Face à une croissance démographique galopante, ainsi que l’exacerbation du phénomène climatique auxquels la guinée est confrontée, l’harmonisation de l’activité minière avec les objectifs du développement durable devient un impératif pour les pouvoirs publics, afin de réaliser la promesse de réduction de la pauvreté et de lutter sévèrement contre les inégalités à l’horizon 2030. En Guinée 62% de la population vis de l’agriculture et ce secteur constitue 32% des emplois directes du pays, or le secteur minier ne procure que 5% du total d’emploi à l’échelle nationale, d’où la nécessité d’ajuster les aides publiques aux développements en faveur du secteur agricole dont le pouvoir économique d’un nombre important de la population rurale en dépend.

En outre, d’après le ministère du plan et du développement économique, la baisse des exportations des minerais de bauxite due au ralentissement de la demande des produits minier en Chine, berceau de la pandémie de la COVID-19 a engendrée un déficit de la balance de paiement de 14,7% du PIB en 2020 contre 8,4% du PIB en 2019. Ce scénario peu enchantant interpelle les pouvoirs publics à diversifier les partenaires commerciaux de la guinée, et à créer les chaînes de valeurs visant la transformation des produits de base agricole et minier afin d’accroitre la valeur ajoutée et la création d’emploi pérenne à l’échelle nationale. Cela permettra à l’économie guinéenne d’avoir une croissance durable, et de résisté aux chocs exogènes.
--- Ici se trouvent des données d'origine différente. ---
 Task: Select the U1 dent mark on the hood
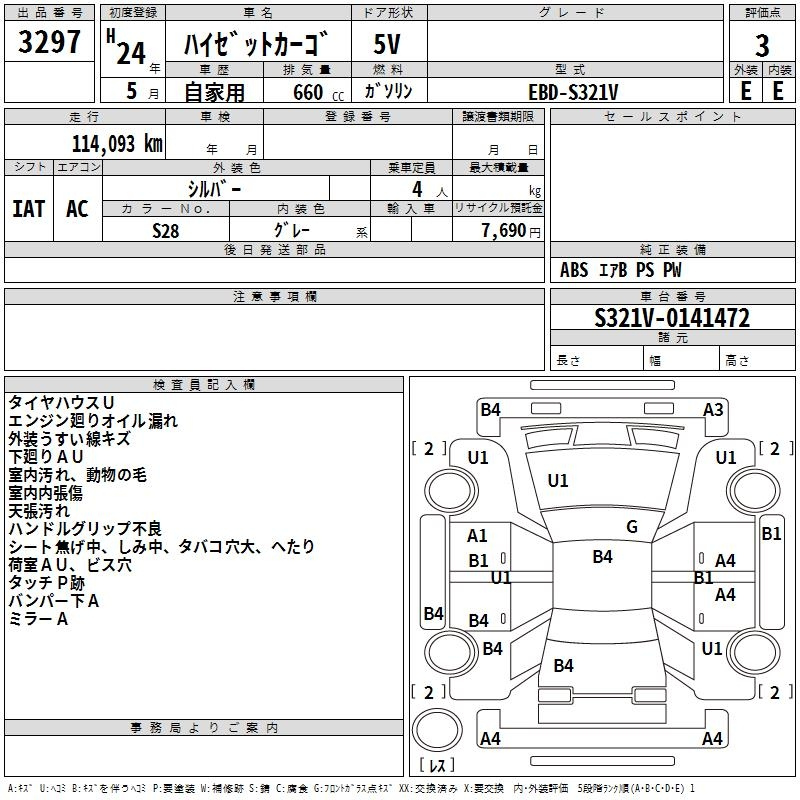coord(557,481)
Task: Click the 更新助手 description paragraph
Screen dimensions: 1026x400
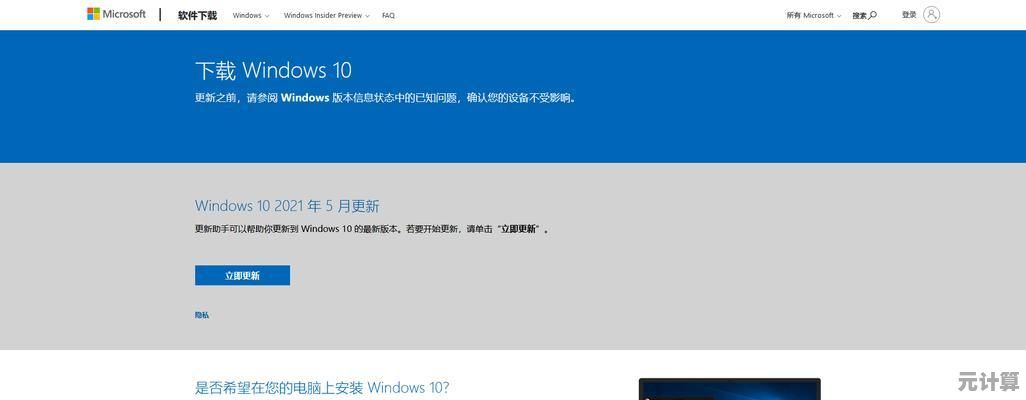Action: pos(330,229)
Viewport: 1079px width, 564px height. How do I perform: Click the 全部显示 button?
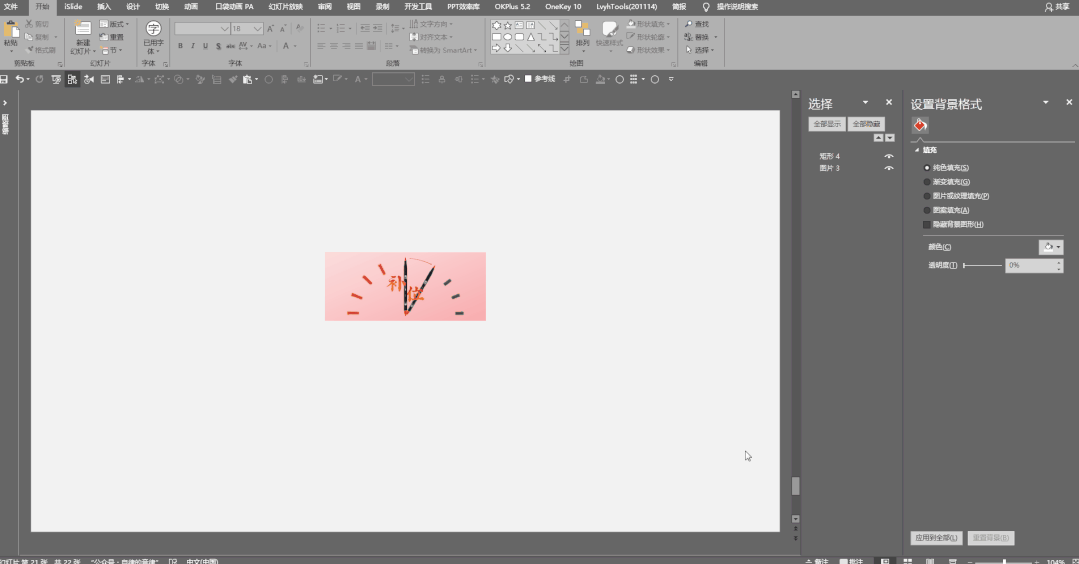(826, 124)
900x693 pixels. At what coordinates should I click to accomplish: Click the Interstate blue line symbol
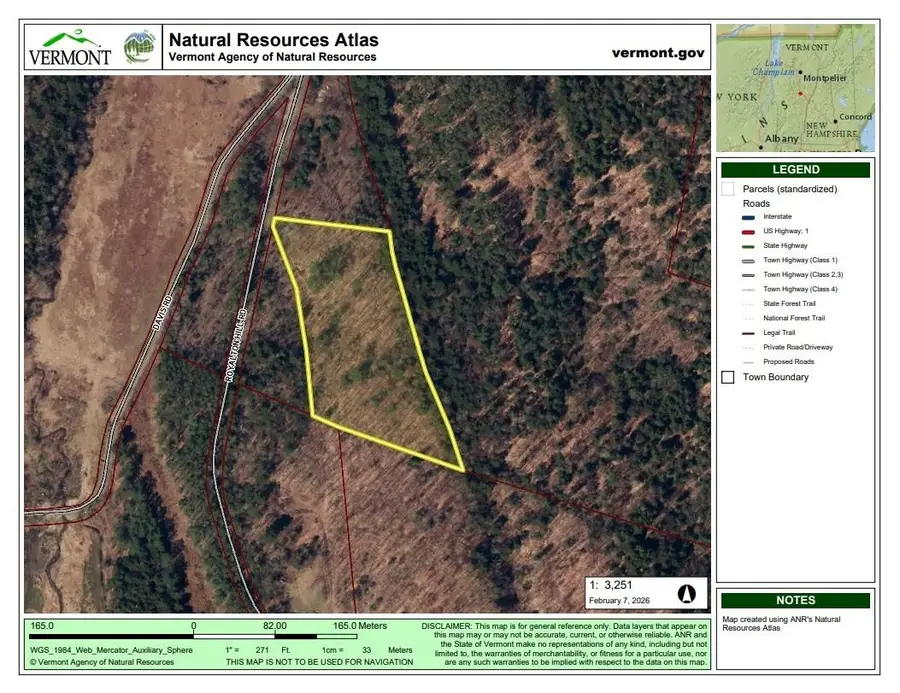[x=743, y=217]
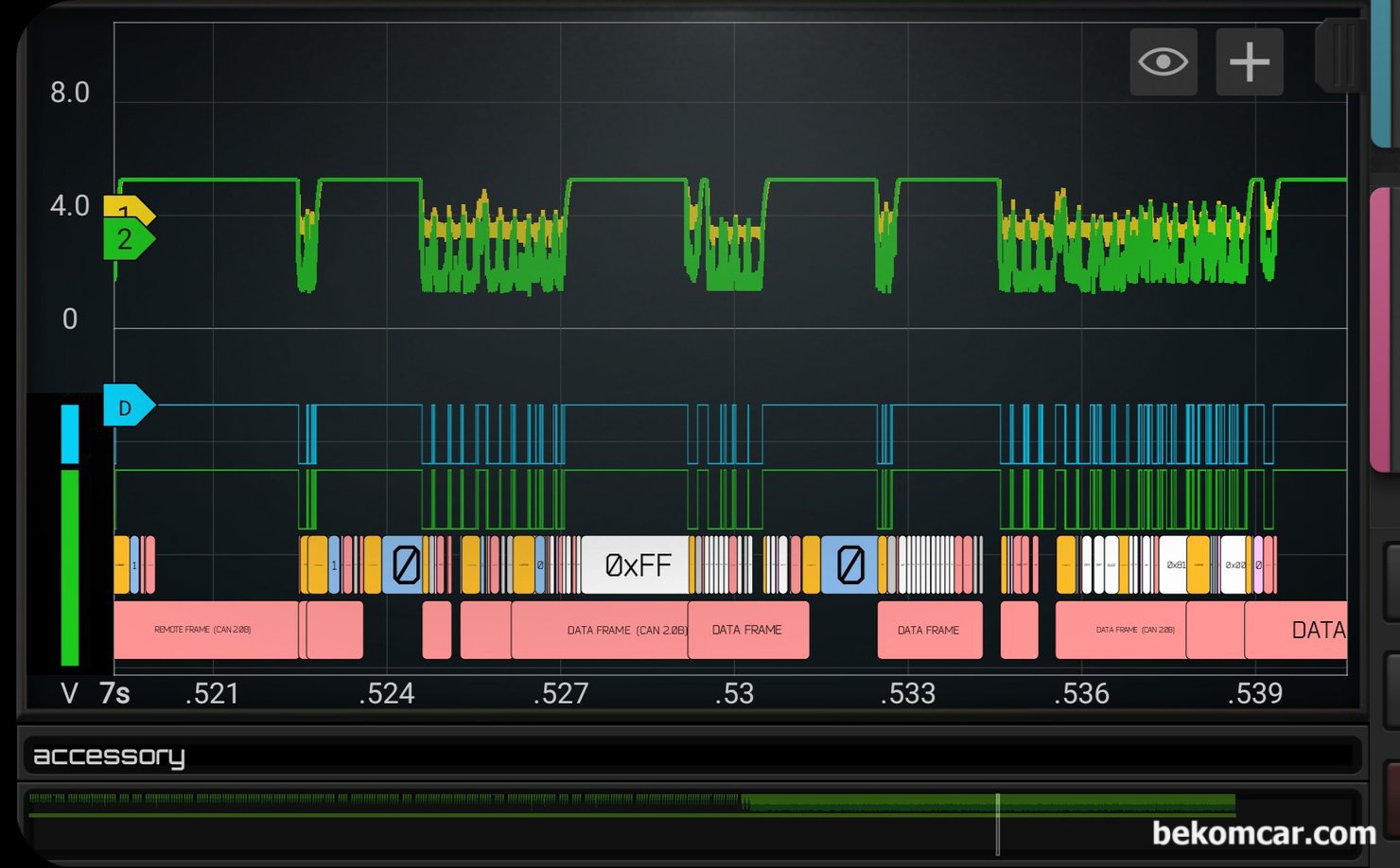Click the green digital bus indicator bar
The image size is (1400, 868).
70,567
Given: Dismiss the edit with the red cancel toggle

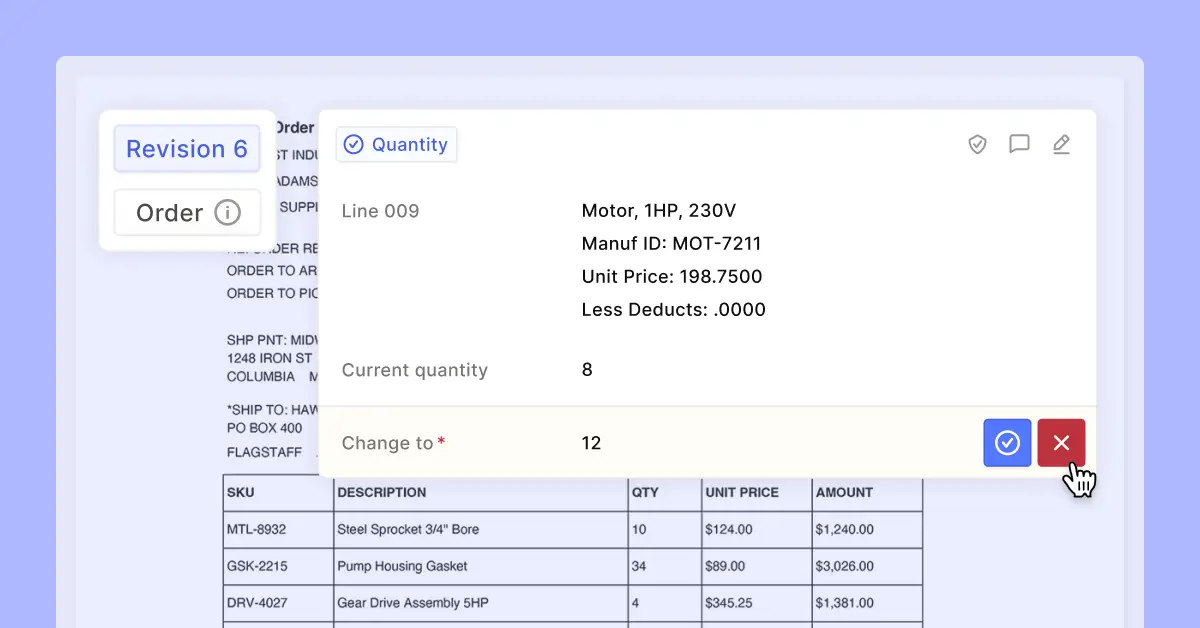Looking at the screenshot, I should (1061, 443).
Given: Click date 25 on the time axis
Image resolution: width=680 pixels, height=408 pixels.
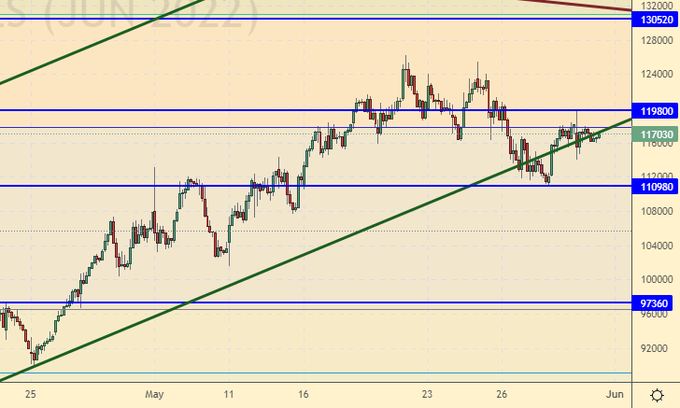Looking at the screenshot, I should pyautogui.click(x=31, y=394).
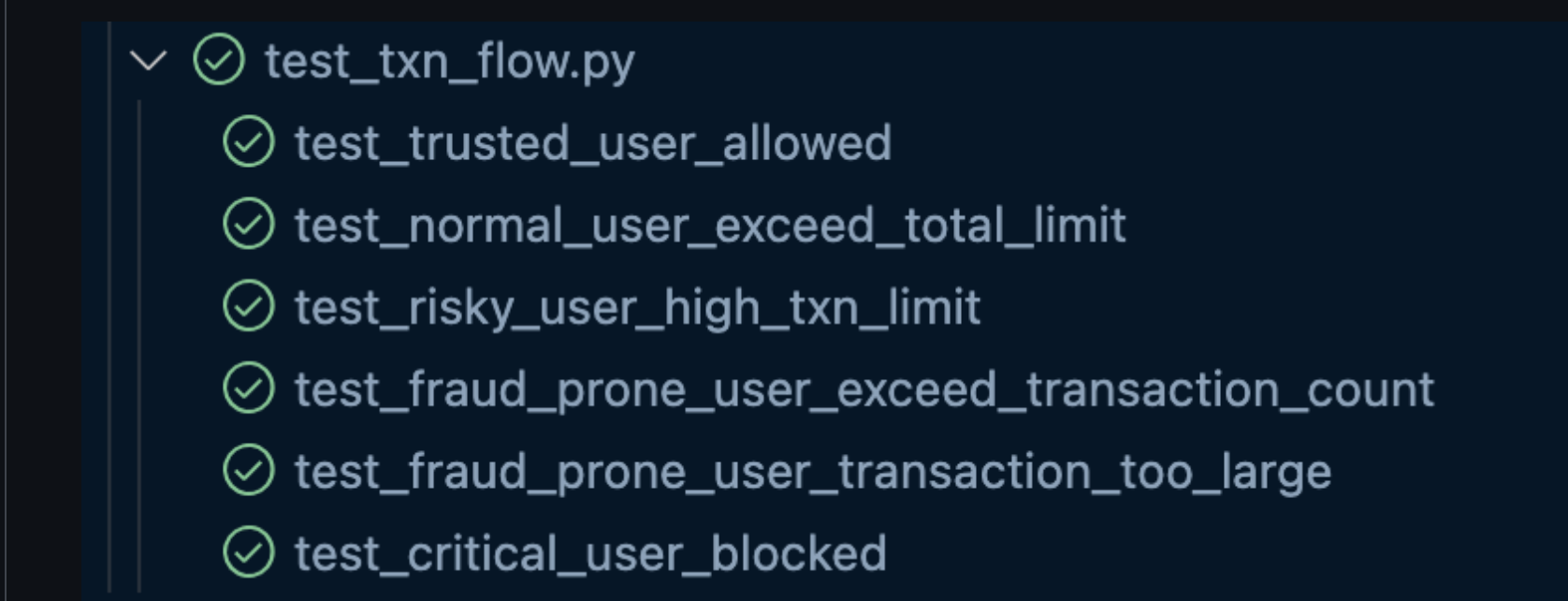Collapse the test_txn_flow.py tree node
1568x601 pixels.
click(x=148, y=61)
L’un des éléments importants consiste également à améliorer la qualité des institutions par le renforcement du dispositif de contrôle des parlementaires et des acteurs de la société civile dans la gestion transparente des rentes tirées du secteur extractif, et réduire progressivement le poids des recettes minières dans le budget national de développement en faveurs des autres secteurs clés, notamment l’agriculture, la pêche, l’élevage et l’économie numérique etc…

En fin, mettre en place un fond intergénérationnel pour les générations futurs afin qu’ils puissent bénéficiers des fruits des gisements qui sont par nature ni durable et ni renouvelable.

Lamine SIDIBE
Spécialiste en gouvernance et gestion des impacts des activités extractives en Afrique.